Reproduce every line of the listing below character for character, omitting the pictures.

──────── Records supplied

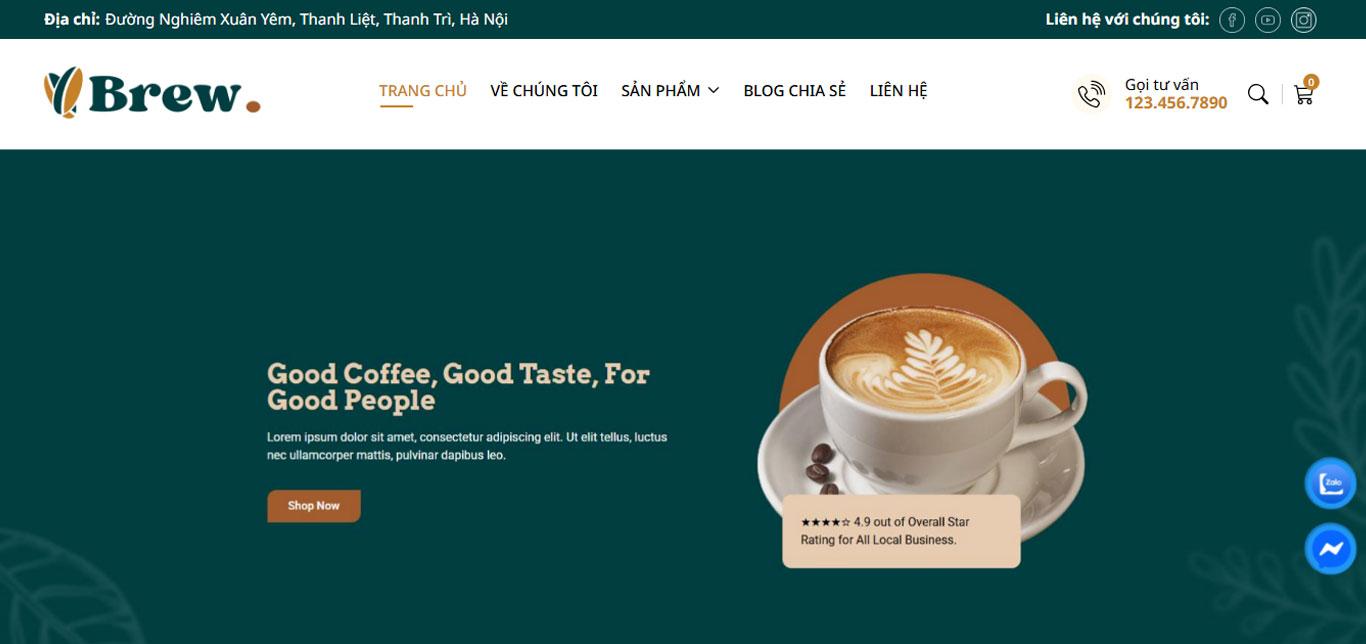Navigate to LIÊN HỆ page
This screenshot has height=644, width=1366.
(899, 91)
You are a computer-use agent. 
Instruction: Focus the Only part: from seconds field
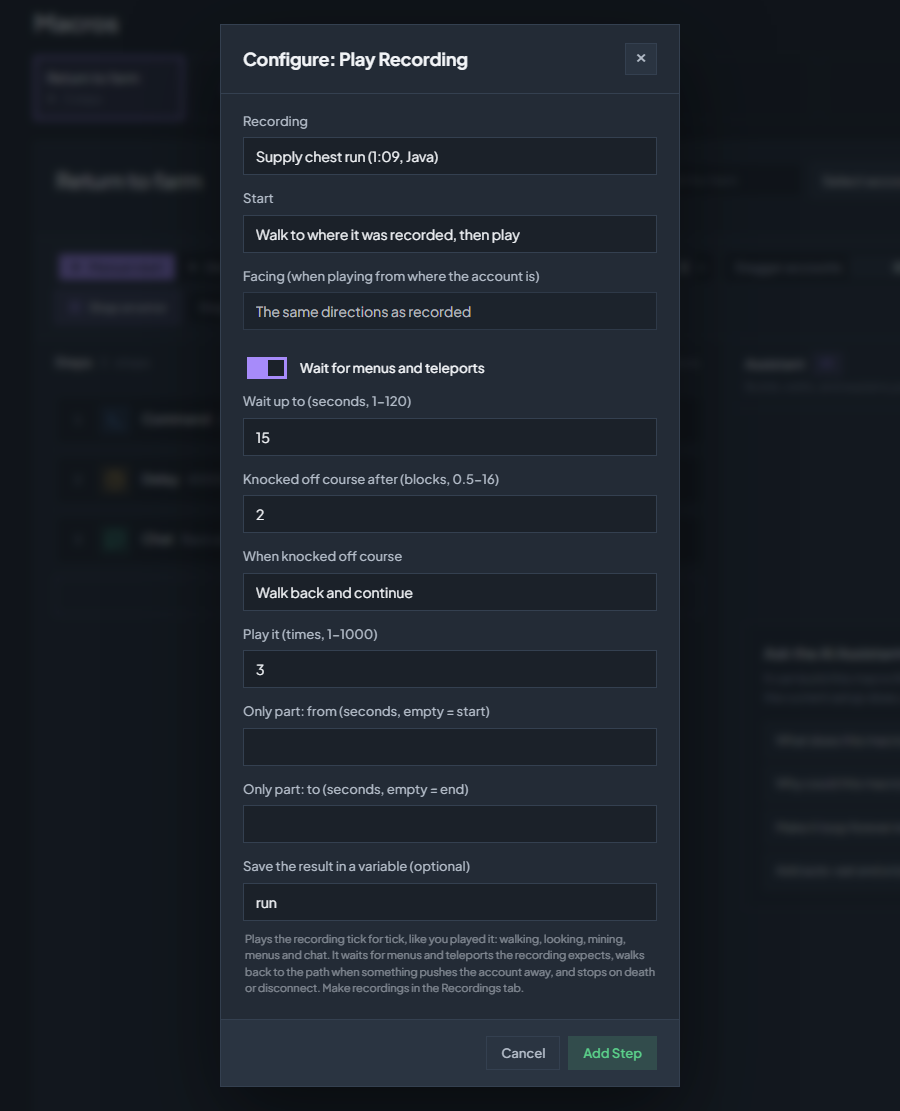coord(449,747)
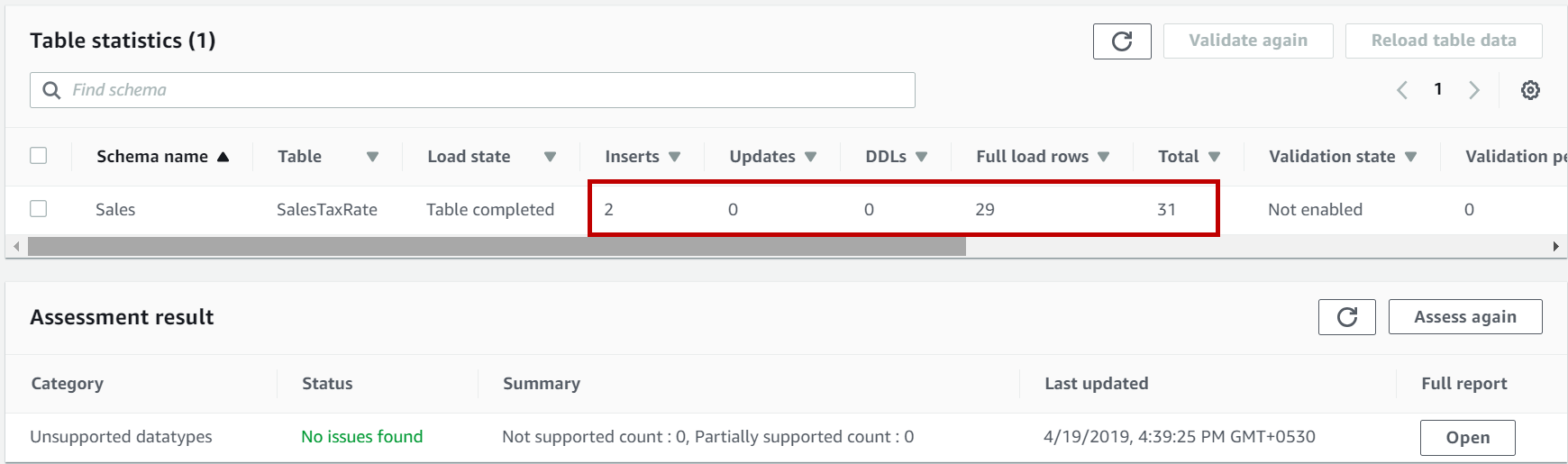This screenshot has width=1568, height=464.
Task: Open Load state column filter arrow
Action: click(550, 157)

────────────────

- _Problem solution_:
Navigate to LIÊN HỆ page
This screenshot has height=644, width=1366.
(899, 91)
You are a computer-use agent. 
Instruction: Focus the Only part: from seconds field
coord(449,747)
This screenshot has width=1568, height=464.
Task: Open Load state column filter arrow
Action: click(550, 157)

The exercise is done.